REQUIRED TASKS:
• a. In the passage on aircraft display systems, explain why the operating system on a symmetric multi-processing platform controls how each processor core reaches the graphics processor unit. Answer in one to three sentences.
• b. Using the passage on aircraft display systems, mark each statement yes or no. Quote the exact words that decide each one.
(i) Graphics processing units are typically made as one or more dedicated integrated circuits.
(ii) A symmetric multi-processing platform generally runs a separate operating system for each core.
(iii) A platform with a symmetric multi-processing architecture is always suitable.

PASSAGE SHOWN:
--- Begin ---

The invention relates to the field of data display systems, preferably intended to be installed on board an aircraft, in particular in an aircraft cockpit.
The invention relates in particular to the field of graphics processor units included in these display systems, these graphics processor units also being generally known as GPU (abbreviation for Graphic Processing Unit). Such graphics processing units are typically produced in the form of one or more dedicated integrated circuits, such as one or more ASICs (abbreviation for Application Specific Integrated Circuit).
Each graphics processor unit is generally connected to a central processor unit, in particular a multi-core processor unit, to form a platform, the central processor unit also generally being known as a CPU (abbreviation for Central Processing Unit).
A platform of the aforementioned type is thus already known which has an architecture referred to as symmetric multi-processing, also known as SMP (abbreviation for Symmetrical Multi-Processing) architecture. Such a platform generally hosts a single operating system for all the cores of the multi-core processor unit, and the operating system then manages the access of each of the cores to the various other elements of the platform, in particular to the graphics processor unit.
However, a platform with such a symmetric multi-processing architecture is not always suitable.

--- End ---

Stored items:
--- Begin ---

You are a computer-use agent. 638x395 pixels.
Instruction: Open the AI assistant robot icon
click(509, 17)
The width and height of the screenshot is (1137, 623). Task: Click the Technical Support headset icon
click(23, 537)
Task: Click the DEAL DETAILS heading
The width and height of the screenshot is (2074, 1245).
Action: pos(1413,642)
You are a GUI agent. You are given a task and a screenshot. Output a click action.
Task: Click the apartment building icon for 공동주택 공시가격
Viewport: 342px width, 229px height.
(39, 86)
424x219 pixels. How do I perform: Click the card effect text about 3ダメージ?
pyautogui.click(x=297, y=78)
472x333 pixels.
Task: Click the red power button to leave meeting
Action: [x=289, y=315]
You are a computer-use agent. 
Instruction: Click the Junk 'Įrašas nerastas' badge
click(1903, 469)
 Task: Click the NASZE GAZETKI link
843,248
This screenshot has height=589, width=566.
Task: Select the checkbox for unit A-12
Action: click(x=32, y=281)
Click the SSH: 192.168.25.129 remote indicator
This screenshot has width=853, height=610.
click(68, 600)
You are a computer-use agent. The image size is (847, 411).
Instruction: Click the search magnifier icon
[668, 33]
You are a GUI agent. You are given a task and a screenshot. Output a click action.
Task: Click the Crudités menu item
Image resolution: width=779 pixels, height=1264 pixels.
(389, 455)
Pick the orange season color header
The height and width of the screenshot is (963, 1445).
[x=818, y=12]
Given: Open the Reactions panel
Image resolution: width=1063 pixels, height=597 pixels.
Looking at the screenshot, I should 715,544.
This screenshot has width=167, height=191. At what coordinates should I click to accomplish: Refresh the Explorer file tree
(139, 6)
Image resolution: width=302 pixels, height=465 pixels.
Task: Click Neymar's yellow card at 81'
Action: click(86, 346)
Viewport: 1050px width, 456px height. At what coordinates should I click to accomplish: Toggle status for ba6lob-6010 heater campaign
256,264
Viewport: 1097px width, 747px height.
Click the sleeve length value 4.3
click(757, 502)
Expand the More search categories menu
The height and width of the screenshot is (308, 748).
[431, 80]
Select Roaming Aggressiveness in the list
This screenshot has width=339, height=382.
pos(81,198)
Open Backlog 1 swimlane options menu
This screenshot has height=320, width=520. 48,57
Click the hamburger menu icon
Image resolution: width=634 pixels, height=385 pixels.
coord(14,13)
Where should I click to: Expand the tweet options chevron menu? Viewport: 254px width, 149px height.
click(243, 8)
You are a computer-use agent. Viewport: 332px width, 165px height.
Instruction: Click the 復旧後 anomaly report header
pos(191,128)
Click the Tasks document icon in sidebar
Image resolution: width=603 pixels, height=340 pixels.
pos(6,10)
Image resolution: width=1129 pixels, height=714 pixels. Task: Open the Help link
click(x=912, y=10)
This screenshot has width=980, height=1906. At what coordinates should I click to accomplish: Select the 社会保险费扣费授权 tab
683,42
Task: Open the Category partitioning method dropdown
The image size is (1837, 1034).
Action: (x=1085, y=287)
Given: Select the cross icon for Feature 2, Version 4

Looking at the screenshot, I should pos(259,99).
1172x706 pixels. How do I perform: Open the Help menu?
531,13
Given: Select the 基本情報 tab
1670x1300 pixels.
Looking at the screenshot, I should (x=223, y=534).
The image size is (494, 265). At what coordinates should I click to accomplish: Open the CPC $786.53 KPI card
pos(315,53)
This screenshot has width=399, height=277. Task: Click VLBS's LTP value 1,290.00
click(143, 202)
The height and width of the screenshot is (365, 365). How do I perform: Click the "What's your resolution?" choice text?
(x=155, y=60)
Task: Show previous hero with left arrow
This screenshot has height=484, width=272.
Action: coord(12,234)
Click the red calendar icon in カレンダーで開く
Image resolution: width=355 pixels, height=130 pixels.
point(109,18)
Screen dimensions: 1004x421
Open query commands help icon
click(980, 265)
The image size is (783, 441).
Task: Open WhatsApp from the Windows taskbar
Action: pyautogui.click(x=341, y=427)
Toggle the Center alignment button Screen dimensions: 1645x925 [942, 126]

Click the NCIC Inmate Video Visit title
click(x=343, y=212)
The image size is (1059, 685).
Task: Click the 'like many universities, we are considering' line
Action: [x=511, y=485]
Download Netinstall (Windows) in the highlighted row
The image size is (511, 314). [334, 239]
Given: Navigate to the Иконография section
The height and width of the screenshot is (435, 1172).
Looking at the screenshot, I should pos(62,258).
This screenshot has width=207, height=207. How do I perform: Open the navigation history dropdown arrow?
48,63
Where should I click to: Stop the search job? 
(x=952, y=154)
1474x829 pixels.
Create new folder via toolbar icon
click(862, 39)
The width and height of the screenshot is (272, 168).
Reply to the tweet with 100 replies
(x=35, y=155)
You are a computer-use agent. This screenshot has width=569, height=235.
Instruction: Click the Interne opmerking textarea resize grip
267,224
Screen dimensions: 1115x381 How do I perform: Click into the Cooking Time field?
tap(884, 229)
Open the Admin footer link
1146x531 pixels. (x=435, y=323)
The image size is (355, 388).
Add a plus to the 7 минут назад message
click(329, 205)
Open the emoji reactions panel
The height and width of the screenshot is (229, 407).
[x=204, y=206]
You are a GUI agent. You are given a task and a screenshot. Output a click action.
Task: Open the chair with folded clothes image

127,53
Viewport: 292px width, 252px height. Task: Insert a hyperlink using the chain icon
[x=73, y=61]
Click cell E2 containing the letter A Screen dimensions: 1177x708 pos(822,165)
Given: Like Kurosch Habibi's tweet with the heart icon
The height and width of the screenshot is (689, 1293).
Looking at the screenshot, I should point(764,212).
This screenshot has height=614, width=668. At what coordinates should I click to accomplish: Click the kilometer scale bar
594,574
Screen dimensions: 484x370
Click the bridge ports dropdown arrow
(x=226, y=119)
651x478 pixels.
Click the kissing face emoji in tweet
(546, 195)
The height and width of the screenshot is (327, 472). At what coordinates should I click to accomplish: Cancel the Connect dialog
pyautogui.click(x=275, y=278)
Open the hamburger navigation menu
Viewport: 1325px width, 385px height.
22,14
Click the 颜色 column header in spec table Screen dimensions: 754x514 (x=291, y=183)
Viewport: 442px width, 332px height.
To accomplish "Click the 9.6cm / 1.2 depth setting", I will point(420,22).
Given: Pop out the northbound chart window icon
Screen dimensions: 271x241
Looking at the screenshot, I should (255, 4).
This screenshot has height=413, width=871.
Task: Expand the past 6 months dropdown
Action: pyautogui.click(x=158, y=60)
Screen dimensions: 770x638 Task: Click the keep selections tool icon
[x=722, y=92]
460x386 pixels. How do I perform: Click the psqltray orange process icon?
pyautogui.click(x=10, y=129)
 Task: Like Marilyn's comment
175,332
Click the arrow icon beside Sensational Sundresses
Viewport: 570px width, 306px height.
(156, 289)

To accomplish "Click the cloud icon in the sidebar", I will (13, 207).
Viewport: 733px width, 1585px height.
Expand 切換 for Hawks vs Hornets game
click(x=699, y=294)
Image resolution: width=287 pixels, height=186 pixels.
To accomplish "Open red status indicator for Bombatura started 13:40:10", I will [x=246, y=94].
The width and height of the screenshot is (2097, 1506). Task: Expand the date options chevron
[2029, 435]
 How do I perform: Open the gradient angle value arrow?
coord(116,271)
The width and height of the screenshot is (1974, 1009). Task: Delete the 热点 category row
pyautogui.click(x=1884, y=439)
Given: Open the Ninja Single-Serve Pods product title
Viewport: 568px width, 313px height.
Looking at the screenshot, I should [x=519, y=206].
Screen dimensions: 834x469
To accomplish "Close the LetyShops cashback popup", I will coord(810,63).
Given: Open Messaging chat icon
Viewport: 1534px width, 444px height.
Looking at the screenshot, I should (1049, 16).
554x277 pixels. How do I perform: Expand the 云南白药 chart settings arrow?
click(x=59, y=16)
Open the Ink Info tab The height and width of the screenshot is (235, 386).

--- End ---

RESULTS BY TASK:
• a. A symmetric multi-processing platform generally hosts a single operating system for all the cores of the multi-core processor unit. That one operating system therefore manages each core's access to the other elements of the platform, including the graphics processor unit.

• b.
(i) Yes: "typically produced in the form of one or more dedicated integrated circuits"
(ii) No: "generally hosts a single operating system for all the cores of the multi-core processor unit"
(iii) No: "a platform with such a symmetric multi-processing architecture is not always suitable"